WHO Works to Hike Cigarette Prices to $33 Per Pack
This week, the World Health Organization held the biennial Conference of Parties meeting in Moscow to discuss new measures for tobacco control. The latest idea is a global tobacco tax that could send cigarette prices sky rocketing to $33 per pack. WHO discussed the possibilities in secret and blocked all media from attending, which created a lot of frustration and further distrust in the agency’s true motives.
According to the Washington Post, delegates opened the meeting by demanding that all media and public attendees be removed before they discussed business. “We don’t need the public here!” said Uganda’s delegate. “We don’t know who these people are,” Libya delegate Mohamed Ibrahim Saleh Daganee insisted. Another delegate from South America agreed that the public must be removed. “I don’t see the usefulness of having the public in these meetings,” he said.

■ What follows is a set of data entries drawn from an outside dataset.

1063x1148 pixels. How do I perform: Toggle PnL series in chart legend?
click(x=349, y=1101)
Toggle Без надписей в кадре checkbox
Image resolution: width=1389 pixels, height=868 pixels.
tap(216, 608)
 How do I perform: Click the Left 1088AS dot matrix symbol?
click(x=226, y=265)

Despite the fact that this delicate issue will impact taxpayers around the globe, WHO delegates refused to discuss anything until the room was cleared out. It came down to a vote and the majority voted in favor of kicking out all public citizens and media personnel. At that point, Russian security officers stepped in and removed the visibly shaken crowd of spectators from the premises. With the doors shut, the meeting resumed and world leaders began discussing the new global tobacco tax.

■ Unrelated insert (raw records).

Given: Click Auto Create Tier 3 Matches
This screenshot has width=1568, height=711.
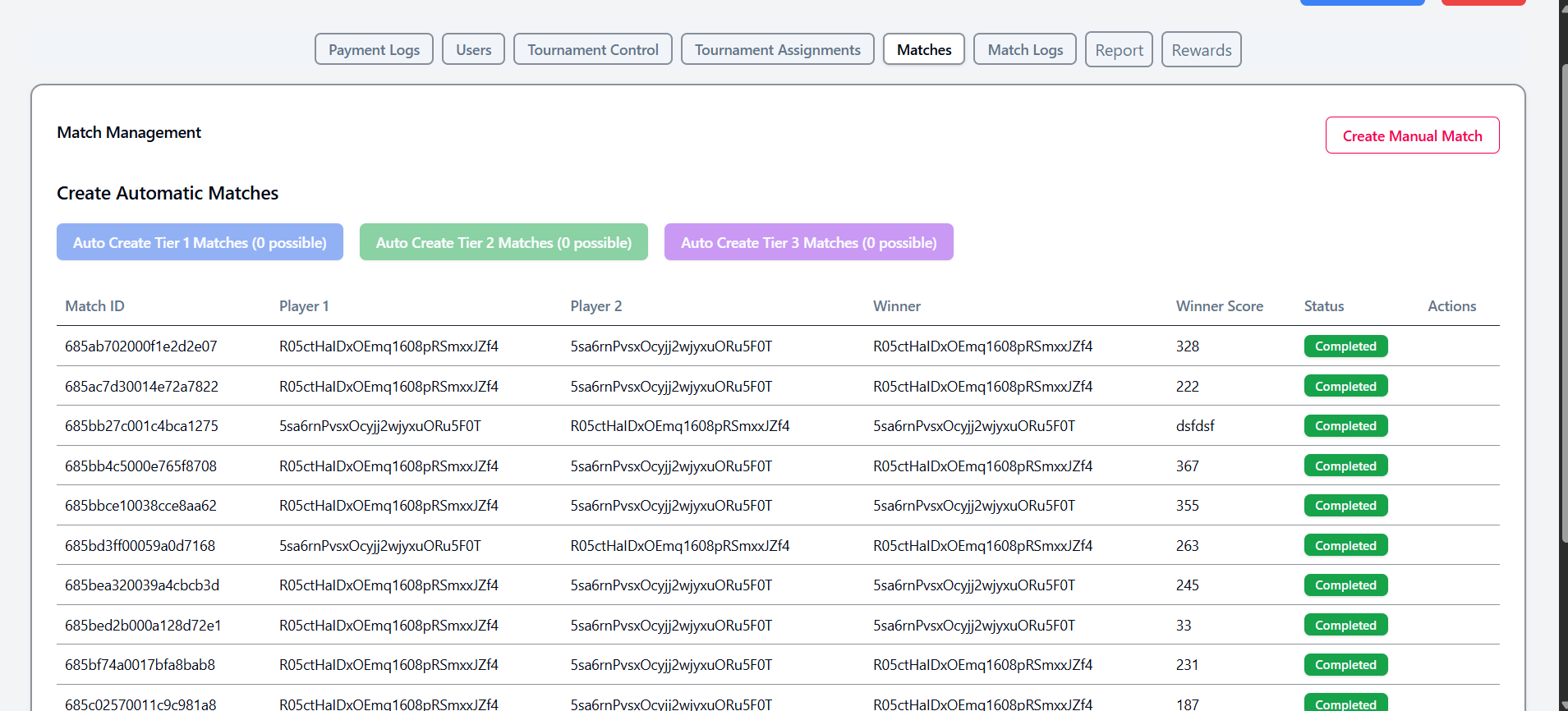Looking at the screenshot, I should coord(808,242).
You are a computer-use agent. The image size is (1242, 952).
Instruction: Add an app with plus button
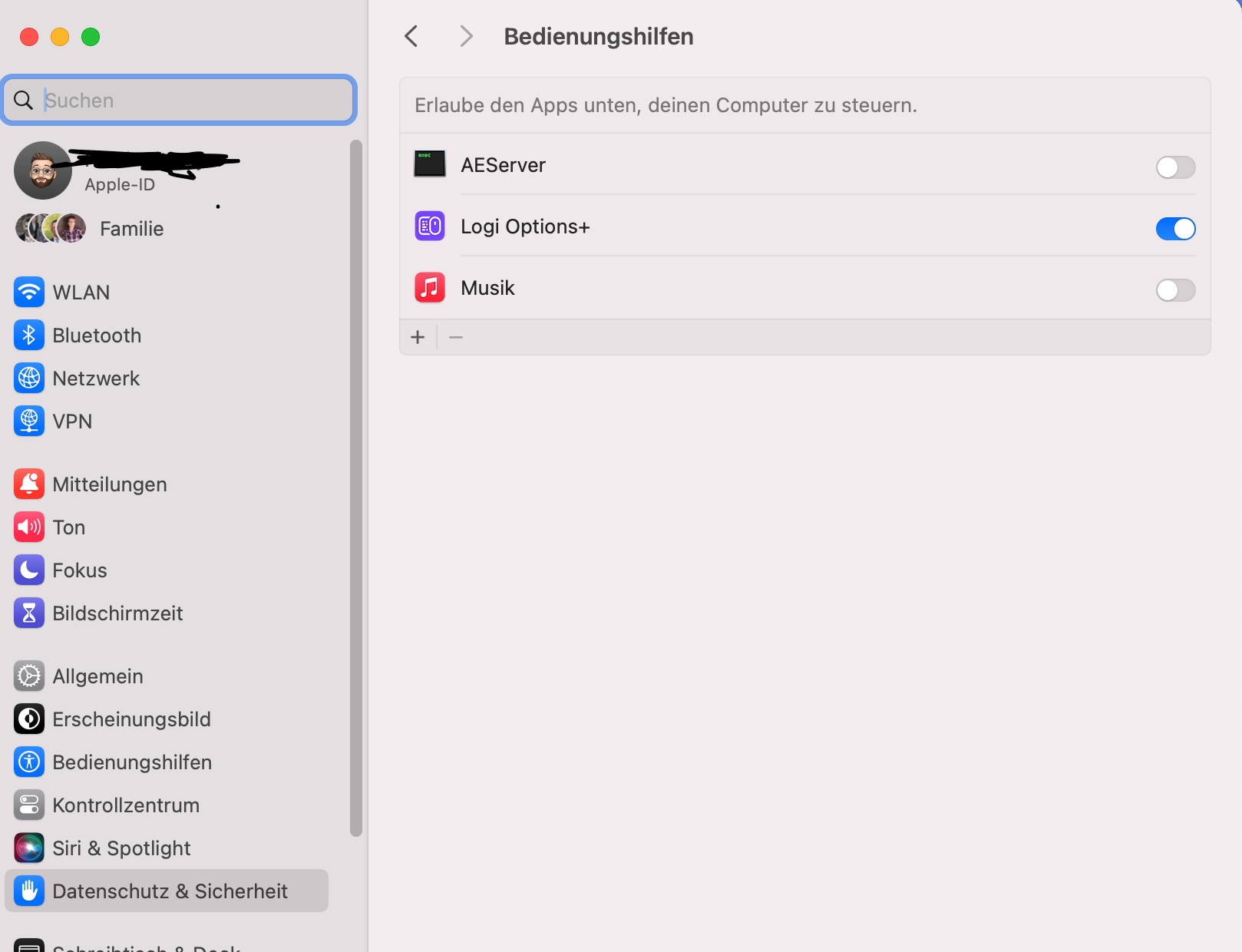click(x=418, y=337)
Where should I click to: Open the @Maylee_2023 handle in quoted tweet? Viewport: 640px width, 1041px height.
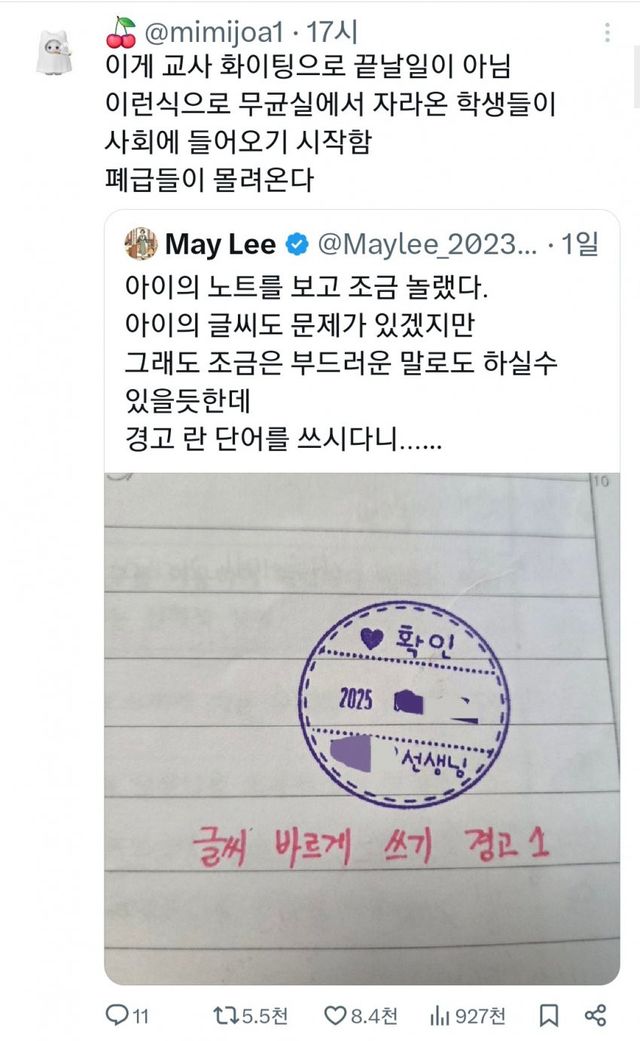(428, 244)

It’s no surprise that they wanted to keep a lid on their plans because it would undoubtedly create outrage among the world’s taxpayers. The plan would require all countries that signed a UN anti-tobacco agreement to enact a new tax equaling a minimum of 70 percent of the retail price for tobacco products. This would essentially force almost ever major world nation into sky high tobacco prices, with the exception of Indonesia, Switzerland, and the United States.

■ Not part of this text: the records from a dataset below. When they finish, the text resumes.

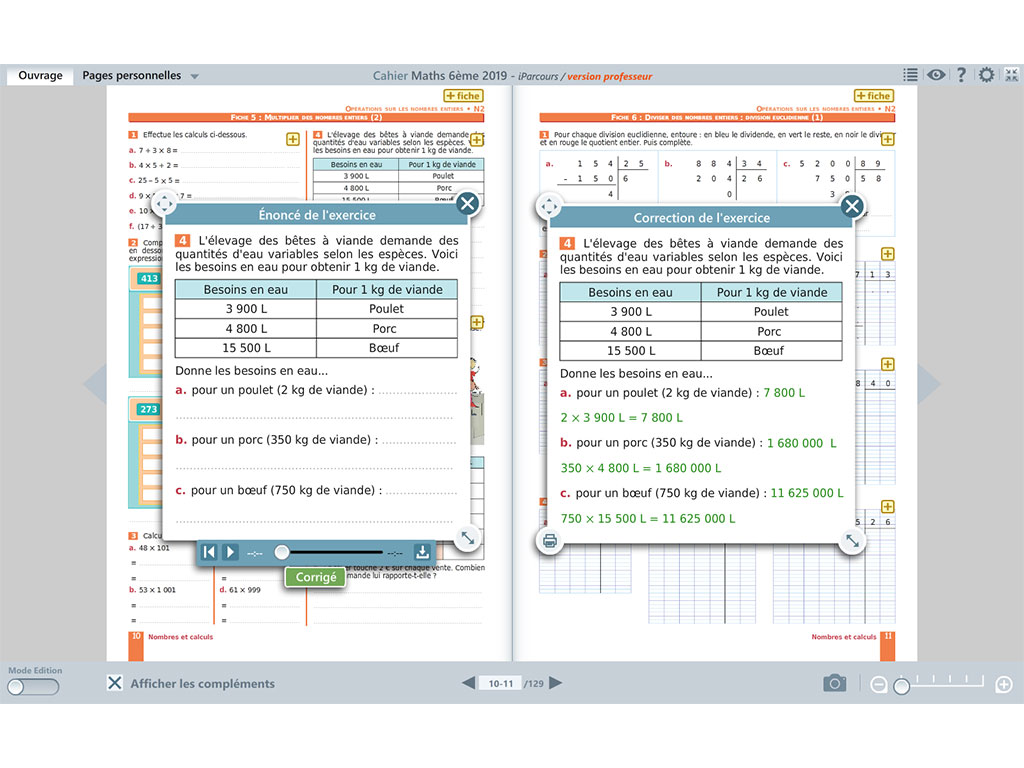1024x768 pixels.
Task: Print the exercise correction
Action: [x=549, y=541]
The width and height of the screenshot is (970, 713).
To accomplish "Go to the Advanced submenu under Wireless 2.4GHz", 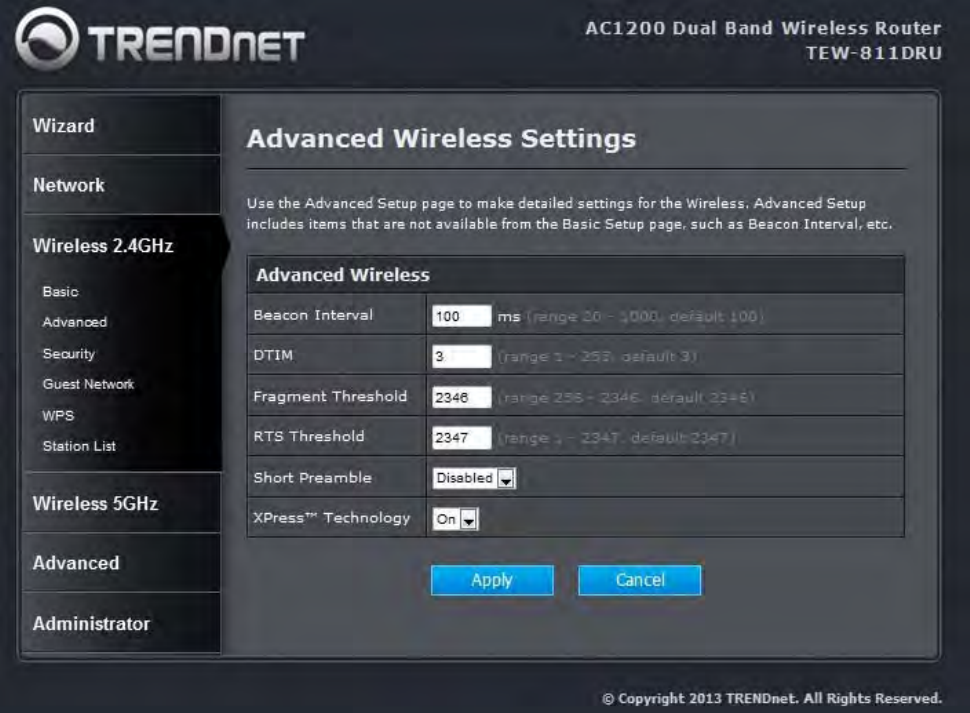I will click(74, 322).

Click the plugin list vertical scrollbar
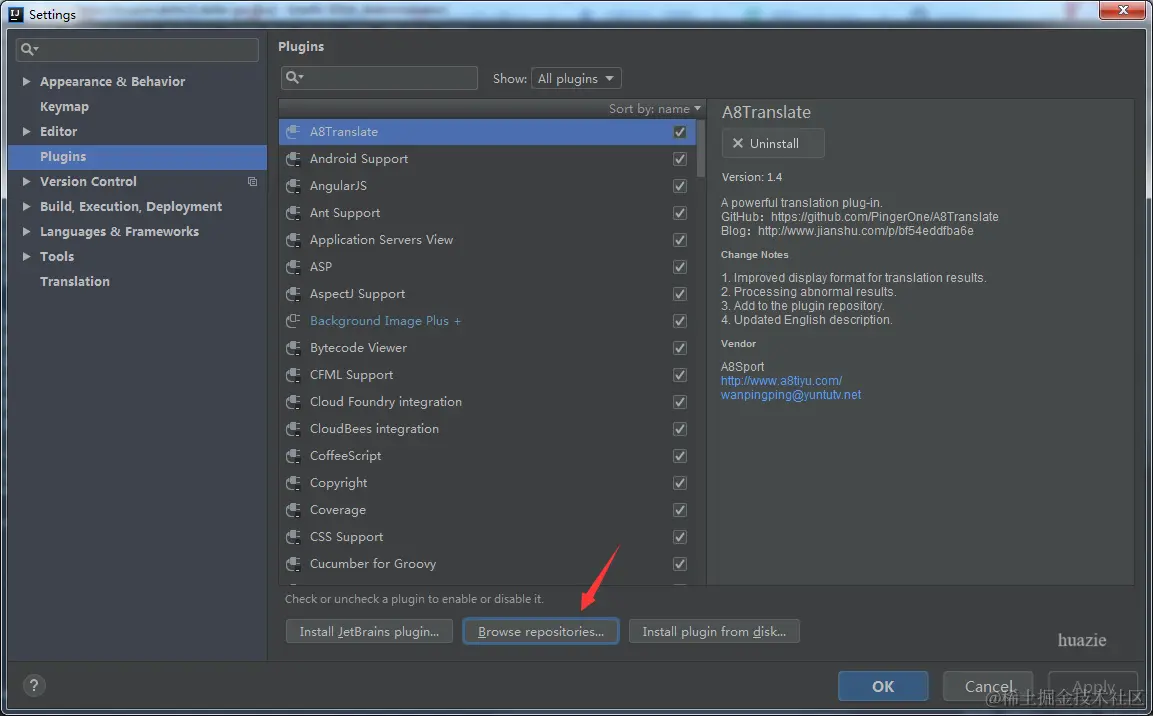701,147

Such a sweeping decision completely dismisses the needs of individual companies and it creates a dangerous precedent for global taxes that could later be used to target other commodities like the Internet, firearms, or even fast food. There are also rumors that WHO will work to add a similar global tax to e-cigarettes if they are successful with this tobacco tax.
If WHO succeeds to enforce their new taxation plan, it would put tremendous financial strain on tobacco users, forcing many to cut back or even quit, which is ultimately what the delegates hope will happen.
Do you think this new global tobacco tax crosses the line of what is appropriate power for the World Health Organization?